- Exercise objective -
Please return the whole listing exactly.

- The data -
- Opening Delimiter -

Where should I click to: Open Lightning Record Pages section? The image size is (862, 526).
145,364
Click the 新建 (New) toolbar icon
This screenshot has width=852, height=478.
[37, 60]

- Closing Delimiter -

- Result for this exercise -
Where should I click to: Open Lightning Record Pages section? The image size is (862, 526).
145,364
Click the 新建 (New) toolbar icon
This screenshot has width=852, height=478.
[37, 60]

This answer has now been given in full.